Directions: Starting at the first line of the data, print each line verbatim up to and including the line bearing "Education in Nnewi (146, 710)", omitting pictures.
[Data for the task Boundary: Start]
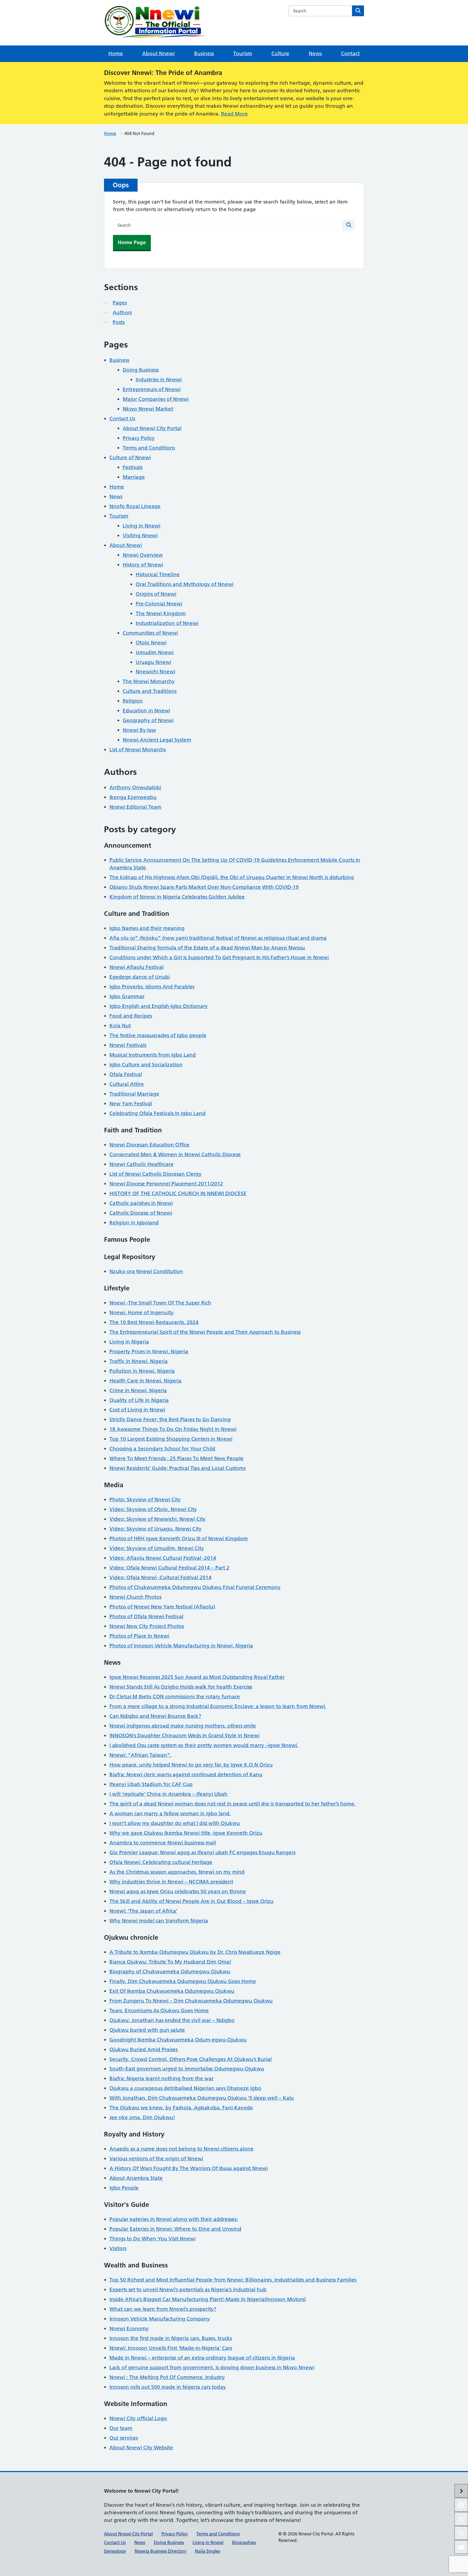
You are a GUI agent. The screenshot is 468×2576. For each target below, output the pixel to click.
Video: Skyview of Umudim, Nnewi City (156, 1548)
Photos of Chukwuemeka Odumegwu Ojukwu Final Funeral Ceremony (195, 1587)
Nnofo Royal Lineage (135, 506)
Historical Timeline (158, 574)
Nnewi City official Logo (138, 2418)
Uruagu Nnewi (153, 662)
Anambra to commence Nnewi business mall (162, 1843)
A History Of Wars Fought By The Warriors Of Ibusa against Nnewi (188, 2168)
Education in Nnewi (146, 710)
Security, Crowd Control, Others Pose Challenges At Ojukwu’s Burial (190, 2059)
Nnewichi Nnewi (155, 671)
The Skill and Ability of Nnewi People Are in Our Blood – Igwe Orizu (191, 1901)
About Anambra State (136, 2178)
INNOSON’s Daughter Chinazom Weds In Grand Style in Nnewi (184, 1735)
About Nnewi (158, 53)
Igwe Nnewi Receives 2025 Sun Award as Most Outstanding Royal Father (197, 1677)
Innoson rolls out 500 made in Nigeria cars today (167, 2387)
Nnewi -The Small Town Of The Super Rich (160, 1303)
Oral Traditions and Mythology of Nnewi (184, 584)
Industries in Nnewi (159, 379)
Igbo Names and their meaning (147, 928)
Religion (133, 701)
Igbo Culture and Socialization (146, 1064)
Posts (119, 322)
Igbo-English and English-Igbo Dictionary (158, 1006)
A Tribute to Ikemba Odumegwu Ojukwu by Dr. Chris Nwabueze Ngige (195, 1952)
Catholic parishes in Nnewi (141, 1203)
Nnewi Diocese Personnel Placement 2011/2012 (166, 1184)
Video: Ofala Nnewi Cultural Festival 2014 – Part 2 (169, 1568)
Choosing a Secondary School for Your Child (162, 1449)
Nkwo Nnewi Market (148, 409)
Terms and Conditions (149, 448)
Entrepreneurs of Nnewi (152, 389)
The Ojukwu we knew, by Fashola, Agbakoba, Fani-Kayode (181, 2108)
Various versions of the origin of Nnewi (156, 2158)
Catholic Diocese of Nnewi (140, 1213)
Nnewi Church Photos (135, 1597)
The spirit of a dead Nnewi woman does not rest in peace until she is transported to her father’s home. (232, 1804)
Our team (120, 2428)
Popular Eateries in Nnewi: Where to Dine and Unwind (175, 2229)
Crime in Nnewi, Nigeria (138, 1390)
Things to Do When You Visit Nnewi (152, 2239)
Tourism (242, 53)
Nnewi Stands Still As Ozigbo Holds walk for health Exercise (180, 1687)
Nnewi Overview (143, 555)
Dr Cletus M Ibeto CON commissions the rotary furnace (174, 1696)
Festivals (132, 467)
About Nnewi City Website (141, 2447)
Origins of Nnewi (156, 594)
[Data for the task Boundary: End]
Task output:
You are a GUI agent. The screenshot is 468×2576. For each target below, output the pixel to click.
Video: Skyview of Umudim, Nnewi City (156, 1548)
Photos of Chukwuemeka Odumegwu Ojukwu Final Funeral Ceremony (195, 1587)
Nnofo Royal Lineage (135, 506)
Historical Timeline (158, 574)
Nnewi City official Logo (138, 2418)
Uruagu Nnewi (153, 662)
Anambra to commence Nnewi business mall (162, 1843)
A History Of Wars Fought By The Warriors Of Ibusa against Nnewi (188, 2168)
Education in Nnewi (146, 710)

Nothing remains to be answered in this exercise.